Review

Inhalt:
Ein Irrer namens Blaumilch flieht aus dem Irrenhaus. Er klaut nen Presslufthammer und beginnt einfach so, auf Tel Avivs Hauptverkehrsstraße ein Loch zu bohren. Es entsteht natürlich riesen Chaos. Daraufhin entwickeln sich die lustigsten Diskussionen in der Stadtverwaltung und in der ganzen Stadt: Bürgermeister gegen Baudezernent, Baudezernent mit allen Ingenieuren, Polizei mit Bürgern,... Keiner fragt nach, wer der Mann ist und auf wessen Befehl er die Baustelle angefangen hat. Aber plötzlich ist er der kleine Held von der Straße und das Projekt wird ausgebaut. Die Diskussionen gehen auf bizarre Weise weiter, bis die Meldung vom Durchbruch zum Meer kommt. Tel Aviv feiert plötzlich mit großem Trara seinen Kanal und sich als Venedig des Ostens. Ende des Films: Blaumilch zeichnet an einer andern Stelle ein Kreuz und beginnt zu bohren...

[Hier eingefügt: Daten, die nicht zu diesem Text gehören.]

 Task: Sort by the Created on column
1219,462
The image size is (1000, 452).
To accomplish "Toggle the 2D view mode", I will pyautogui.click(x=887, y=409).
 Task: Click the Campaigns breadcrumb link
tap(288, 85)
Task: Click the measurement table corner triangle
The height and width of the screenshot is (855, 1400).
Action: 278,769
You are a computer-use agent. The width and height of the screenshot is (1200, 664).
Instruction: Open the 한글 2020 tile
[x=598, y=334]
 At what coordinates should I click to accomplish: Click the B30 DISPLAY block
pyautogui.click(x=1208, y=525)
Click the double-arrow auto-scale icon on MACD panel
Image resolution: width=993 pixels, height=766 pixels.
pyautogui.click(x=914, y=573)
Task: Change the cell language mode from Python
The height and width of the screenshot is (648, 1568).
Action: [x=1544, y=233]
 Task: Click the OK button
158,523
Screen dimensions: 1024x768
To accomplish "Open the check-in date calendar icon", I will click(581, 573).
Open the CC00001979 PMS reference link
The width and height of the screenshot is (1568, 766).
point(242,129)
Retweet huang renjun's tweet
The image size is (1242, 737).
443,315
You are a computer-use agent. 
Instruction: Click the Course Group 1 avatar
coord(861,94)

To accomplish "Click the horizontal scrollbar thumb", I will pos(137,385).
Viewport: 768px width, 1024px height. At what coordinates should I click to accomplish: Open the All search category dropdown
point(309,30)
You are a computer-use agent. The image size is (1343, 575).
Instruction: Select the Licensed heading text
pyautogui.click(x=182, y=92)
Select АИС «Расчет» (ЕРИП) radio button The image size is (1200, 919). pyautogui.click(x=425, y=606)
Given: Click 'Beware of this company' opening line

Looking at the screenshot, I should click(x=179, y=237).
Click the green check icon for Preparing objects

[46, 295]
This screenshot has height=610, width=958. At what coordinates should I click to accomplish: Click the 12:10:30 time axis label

Leider kenn ich keine Kishon-Bücher oder sonstige Filme von ihm, aber der Humor ist schon ne irgendwie genial und sicherlich Vorlage für so manche 70er und 80er-Jahre-Filme. Zusätzlich muss man bei dem Film nicht viel denken...man lässt sich einfach berieseln und genießt ein paar lustige Szenen. Er ist auch für alle Altersgruppen geeignet.
Bürokratie und die Politiker werden auf die Schippe genommen und man sieht mal, wie ruhmversessen und machtgierig manche Menschen sind. Behörden und ihr ganzes hin und her – obwohl keiner den Durchblick hat.

Leider muss ich sagen, dass der Film etwas in die Länge gezogen ist. Und mehr als 1-2 mal braucht man den Film nicht zu sehen – das gibt er nicht her.

Mein Fazit: Ein alter, sehr bizarrer, aber durchaus komischer Film, den man durchaus mal schauen kann.